**DESCRIPTION OF THE TASK**
Transcribe, word for word, the section of the recipe that begins with the words containing "Preheat grill to" and ends with "the Avocado Dressing.".

**SOURCE EXTRACT**

---

2 – 4 boneless, skinless chicken breasts
BBQ sauce (homemade or your favorite store-bought variety)
Canola or vegetable oil
Kosher Salt
Freshly ground black pepper
1 large head of lettuce (any variety will do), rinsed, dried, and torn into bite-sized pieces
Spicy Southwest Corn
1 (15 ounce) can black beans, rinsed and drained
2 ripe avocados, diced
1 pint cherry or grape tomatoes, halved
For the Avocado Dressing
1 ripe avocado, mashed
1/2 cup plain greek yogurt
1 lime
1 clove garlic
1/4 cup extra virgin olive oil
Kosher salt
Freshly ground black pepper
Instructions

Preheat grill to medium. Lightly coat chicken breasts with a little drizzle of canola oil and season liberally with Kosher salt and freshly ground black pepper. Grill, with the lid closed, approximately 5-7 minutes, then flip and baste cooked side with bbq sauce. Cook for another 5-7 minutes, or until cooked through and a thermometer inserted into the thickest part of the breast registers 155°F (it will continue to cook while resting). Remove from grill, baste with a bit more bbq sauce, and let rest for 5-10 minutes. Slice chicken breasts into bite-sized pieces.

Layer each bowl with lettuce, a hefty spoonful or two of Spicy Southwest Corn and black beans, anywhere between a half to a whole sliced chicken breast (we normally do half), a 1/2 of avocado diced, and a handful of halved tomatoes. Drizzle generously with the Avocado Dressing.

For the Avocado Dressing
In a food processor, purée the avocado, greek yogurt, juice from 1/2 of the lime, and garlic. Drizzle in olive oil and fully combine. Season with Kosher salt and freshly ground black pepper. Taste and add the juice from the other 1/2 lime if needed.

---

**INFORMATION GIVEN**

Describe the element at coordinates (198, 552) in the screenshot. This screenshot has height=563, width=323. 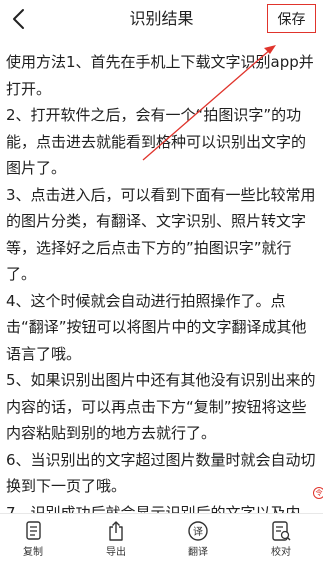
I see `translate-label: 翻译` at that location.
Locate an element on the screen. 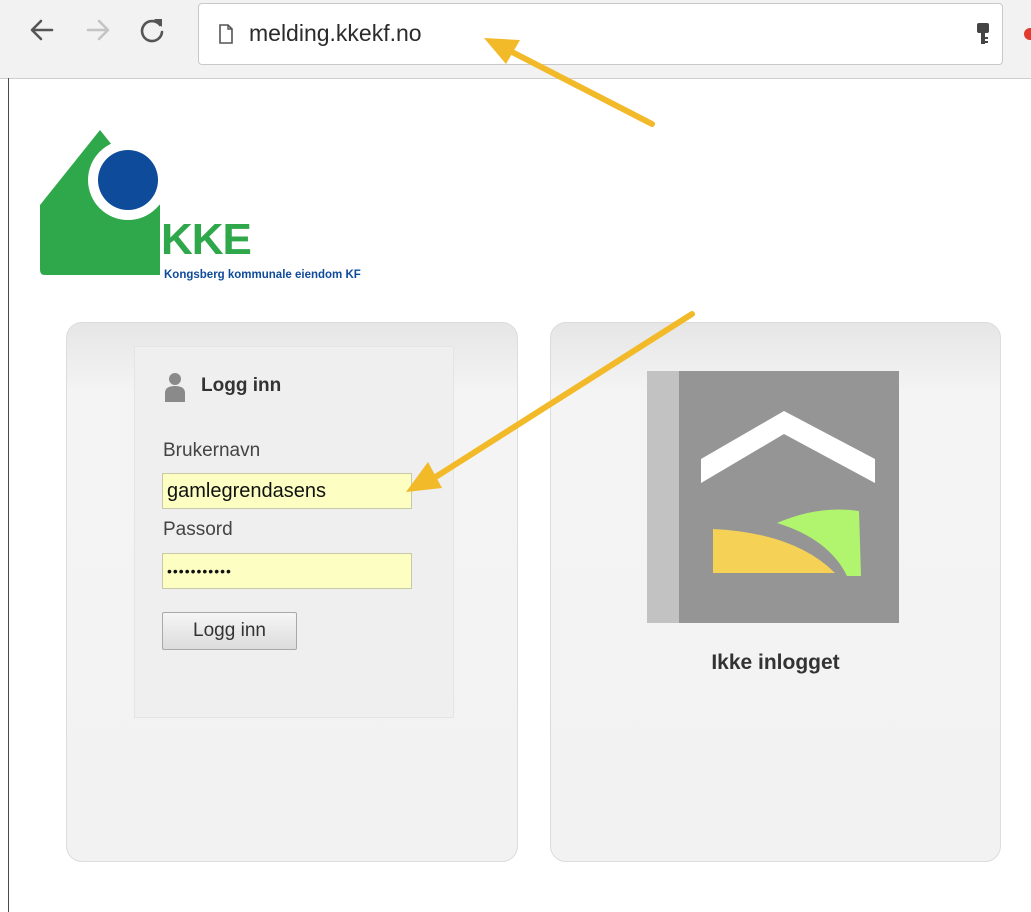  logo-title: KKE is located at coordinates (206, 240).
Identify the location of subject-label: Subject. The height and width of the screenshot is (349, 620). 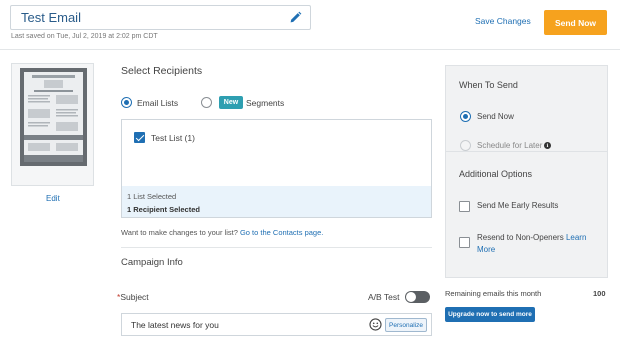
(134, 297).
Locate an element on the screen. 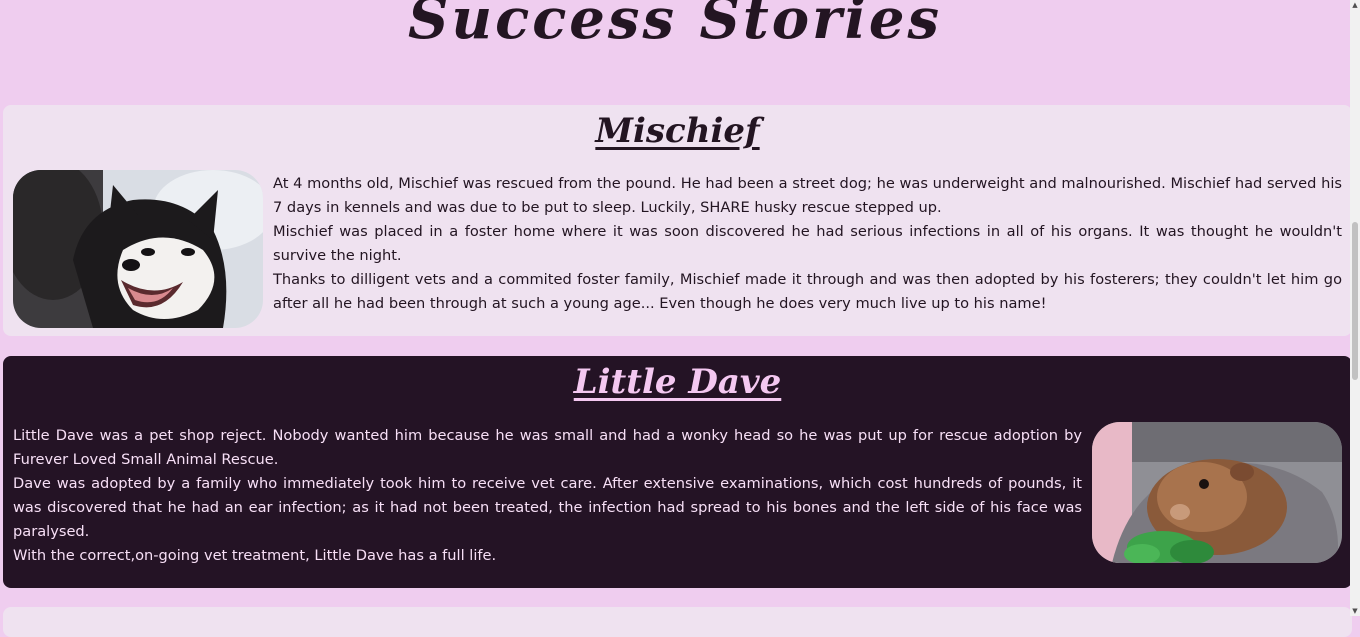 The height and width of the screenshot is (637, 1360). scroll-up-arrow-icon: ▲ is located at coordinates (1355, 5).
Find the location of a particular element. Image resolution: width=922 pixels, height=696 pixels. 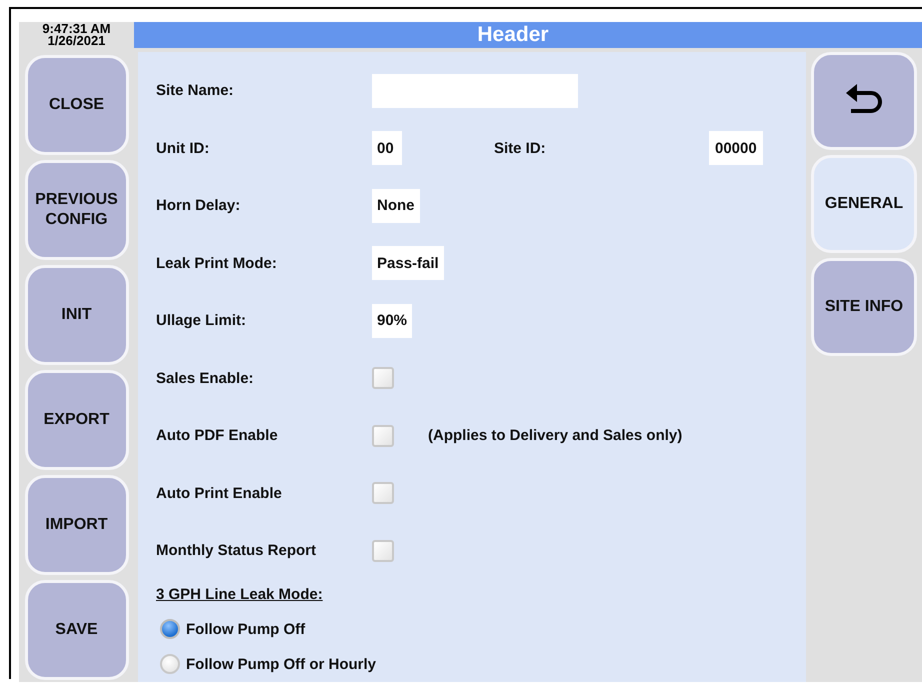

---

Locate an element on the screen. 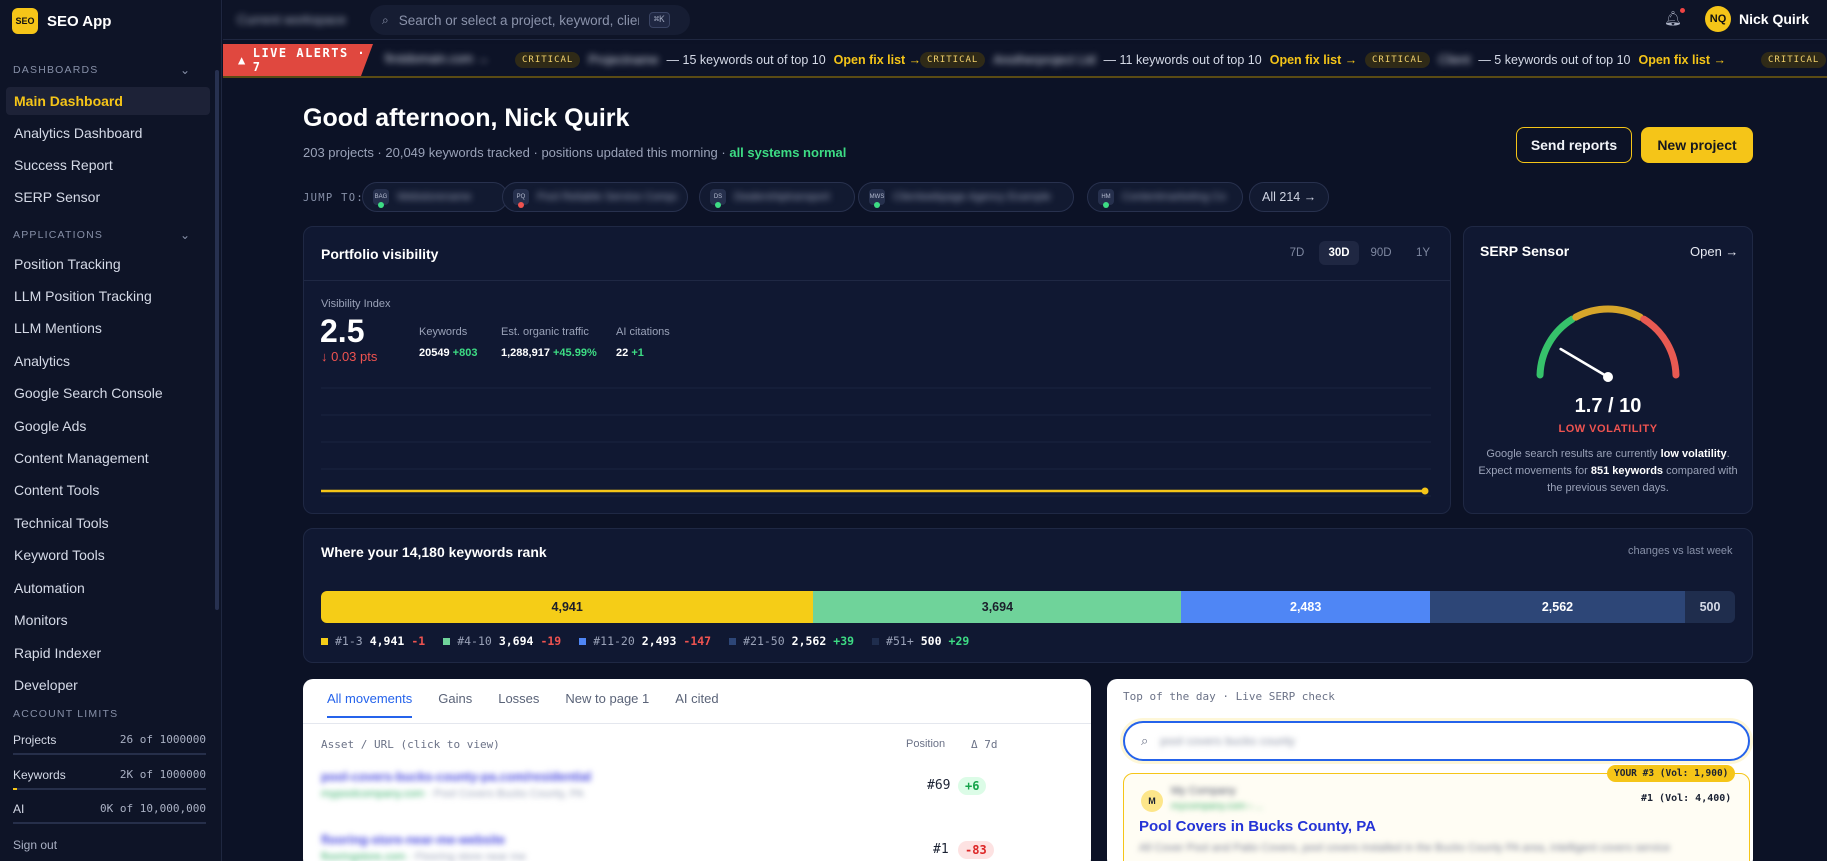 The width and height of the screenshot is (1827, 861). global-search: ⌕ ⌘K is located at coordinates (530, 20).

---

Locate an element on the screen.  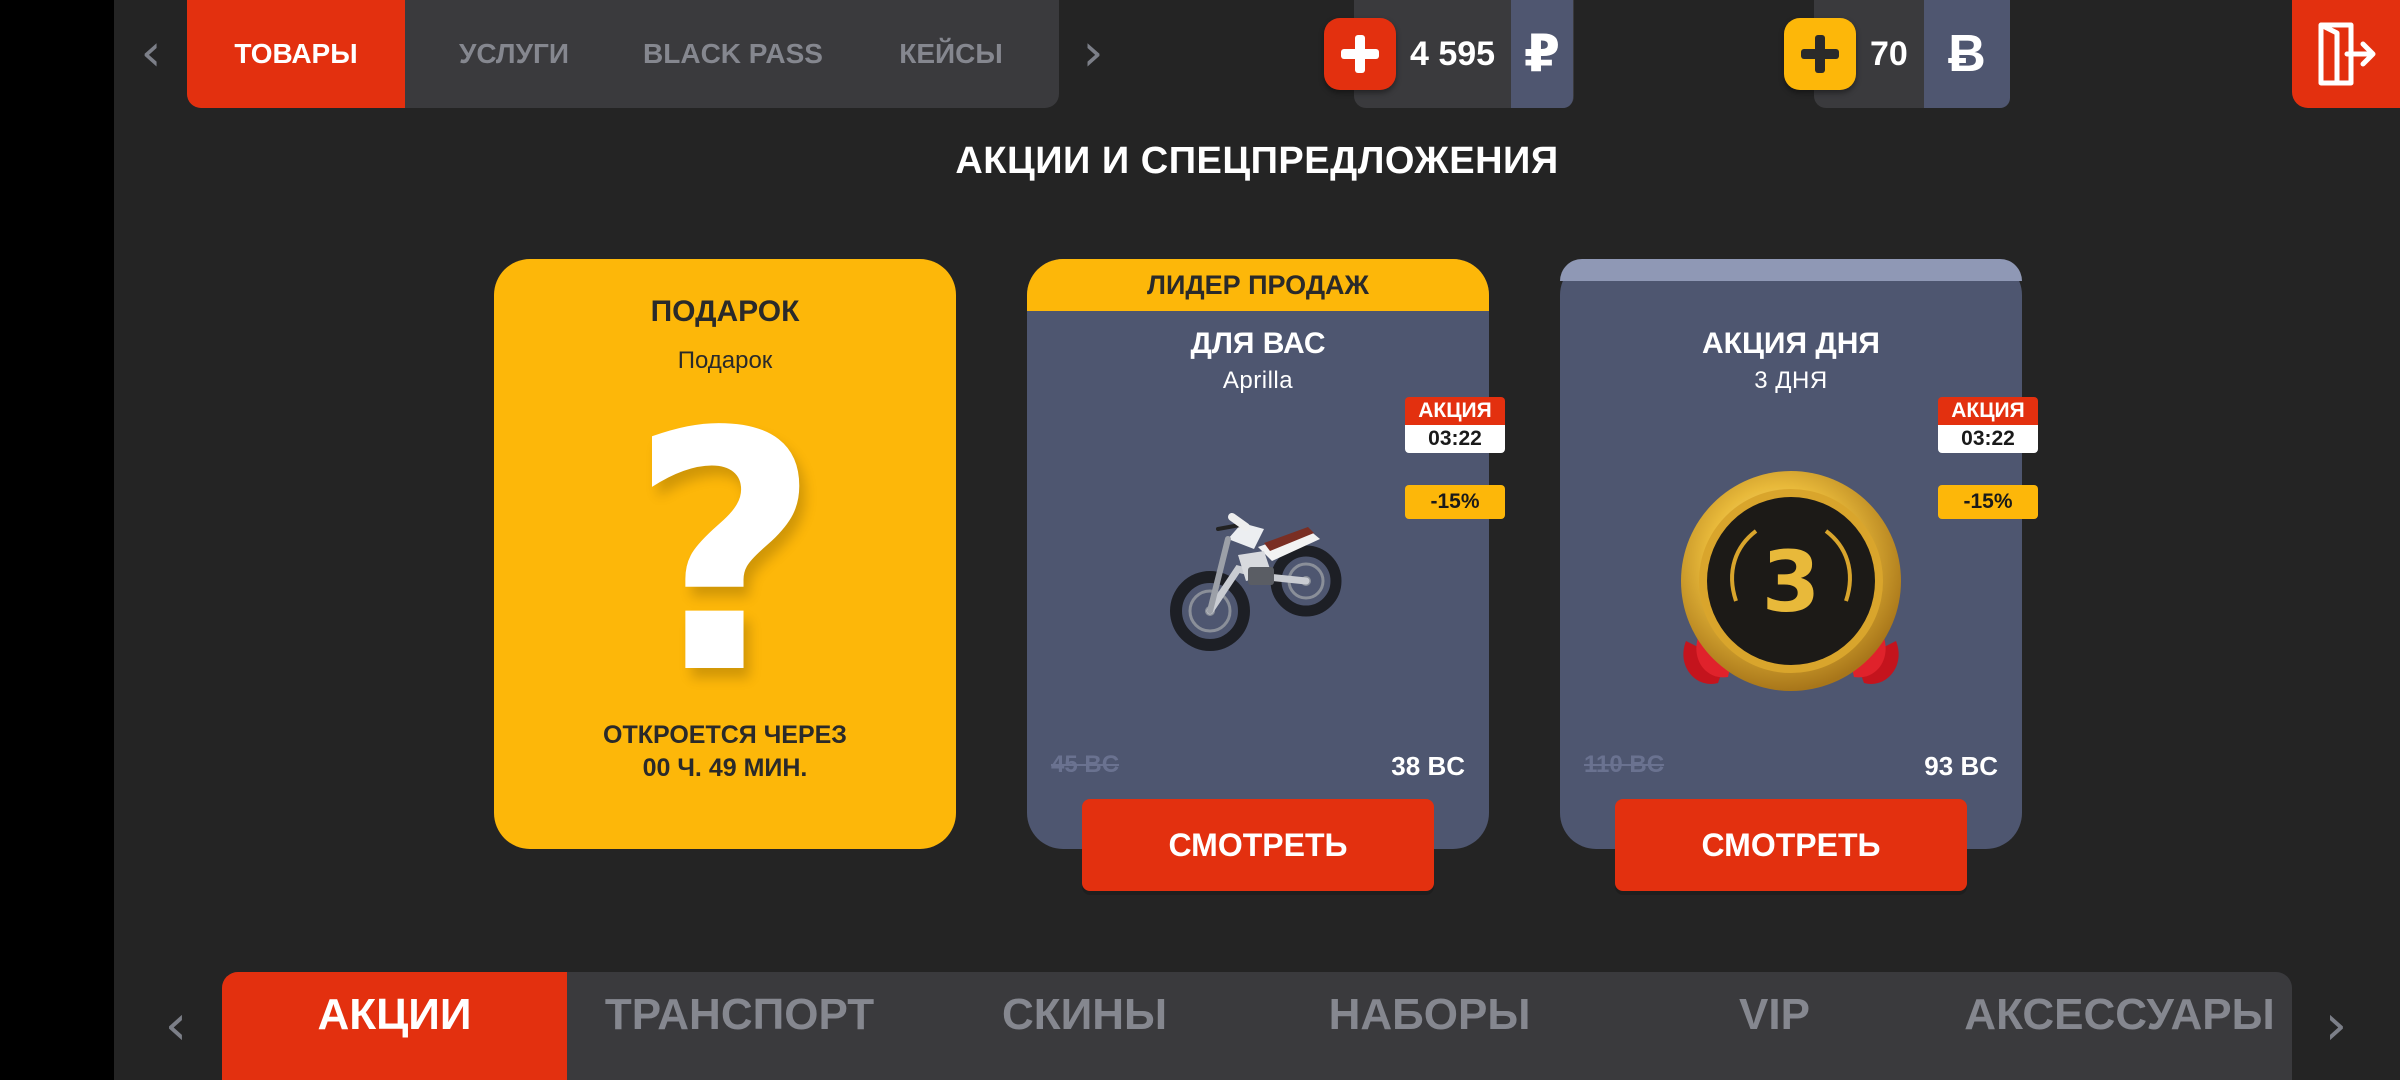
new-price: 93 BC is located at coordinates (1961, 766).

---

**YOUR SOLUTION**
Preheat grill to medium. Lightly coat chicken breasts with a little drizzle of canola oil and season liberally with Kosher salt and freshly ground black pepper. Grill, with the lid closed, approximately 5-7 minutes, then flip and baste cooked side with bbq sauce. Cook for another 5-7 minutes, or until cooked through and a thermometer inserted into the thickest part of the breast registers 155°F (it will continue to cook while resting). Remove from grill, baste with a bit more bbq sauce, and let rest for 5-10 minutes. Slice chicken breasts into bite-sized pieces.

Layer each bowl with lettuce, a hefty spoonful or two of Spicy Southwest Corn and black beans, anywhere between a half to a whole sliced chicken breast (we normally do half), a 1/2 of avocado diced, and a handful of halved tomatoes. Drizzle generously with the Avocado Dressing.